Référendum : le décret du 20 décembre 2016 ne modifie pas le champ de négociation des élus mandatés, selon le ministère du Travail

PARIS, 6 février 2017 –Le décret n° 2016-1797 du 20 décembre dernier sur les modalités de consultation des salariés pour l’approbation des accords d’entreprise restreint-il les possibilités de négocier avec des élus mandatés ? En aucun cas, répond le ministère du Travail que Liaisons Sociales Quotidien a interrogé.

De nouvelles modalités de consultation des salariés pour l’approbation des accords d’entreprise sont fixées depuis le 23 décembre 2016. À quels accords s’appliquent ces nouvelles règles ? Difficile de répondre en lisant l’article 2 du décret n° 2016-1797 du 20 décembre 2016.

Un article 2 source de contentieux

Selon l’article 2, I du décret, « les dispositions du décret s’appliquent :

– aux accords portant sur la durée du travail, les repos et les congés signés à compter du 1er janvier 2017 ;

– aux accords de préservation et de développement de l’emploi (APDE) signés depuis le 9 août 2016.

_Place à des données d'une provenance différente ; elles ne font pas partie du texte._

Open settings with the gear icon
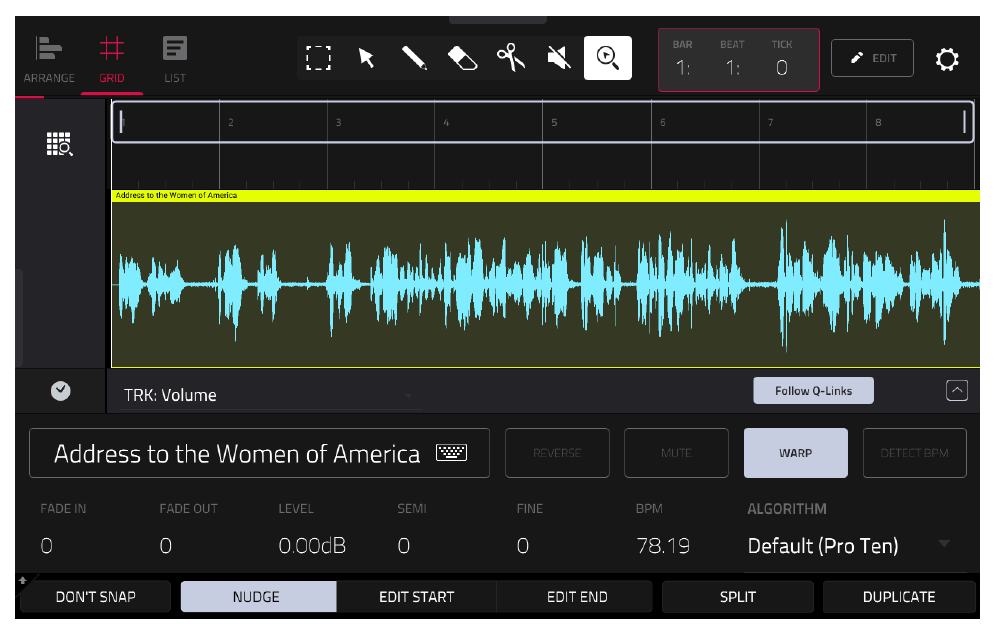 (946, 59)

Cette disposition peut entraîner une situation surprenante si on l’applique à la lettre. En effet, le décret aborde deux consultations : celle prévue par l’article 21 de la loi Travail pour valider les accords minoritaires, mais également celle prévue pour valider les accords conclus avec des élus mandatés (possibilité ouverte par la loi Rebsamen) ou des salariés mandatés. Or, l’article 2, I du décret ne les distingue pas. Il en ressort que la possibilité de conclure un accord collectif avec un élu mandaté (la mise en œuvre de la consultation prévue par l’article 1, 3° du décret) ne serait ouverte que pour les accords de préservation et de développement de l’emploi et pour ceux sur la durée du travail, les repos et les congés. Ce qui ne serait pas conforme à l’article L. 2232-21 du Code du travail selon lequel l’élu mandaté peut négocier sur tous les sujets.

Si on applique le même raisonnement pour un accord signé avec un salarié mandaté, la consultation des salariés s’effectuerait selon les règles issues du décret du 20 décembre 2016 pour les accords de préservation et de développement de l’emploi et ceux en matière de durée du travail, de repos et de congés.

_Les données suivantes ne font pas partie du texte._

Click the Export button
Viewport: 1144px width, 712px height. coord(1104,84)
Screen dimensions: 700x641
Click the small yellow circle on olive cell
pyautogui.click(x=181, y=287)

En revanche, pour les autres accords, la consultation aurait lieu selon les modalités édictées dans le cadre de la loi du 4 mai 2004 (C. trav., art. D. 2232-8 et s. non modifiés). Résultat : alors que l’employeur a la faculté de recourir au vote électronique pour organiser le référendum pour les APDE et les accords en matière de durée du travail, de repos et de congés, il ne le pourrait pas pour les autres accords.

L’esprit du texte doit primer, selon la DGT

En revenant à l’esprit de la loi, une autre lecture est possible. Selon la Direction générale du travail, c’est celle-ci qu’il faut retenir ! L’article 2, I du décret du 20 décembre 2016 ne vise que la consultation instituée par la loi Travail pour valider les accords minoritaires. Ainsi, il est possible de conclure un accord avec un élu mandaté, quel que soit le champ de l’accord. En effet, insiste le ministère du Travail, le décret n’apporte aucune modification à cette possibilité. Par ailleurs, ces nouvelles modalités de consultation s’appliquent aux accords conclus avec un salarié mandaté, peu importe le sujet négocié.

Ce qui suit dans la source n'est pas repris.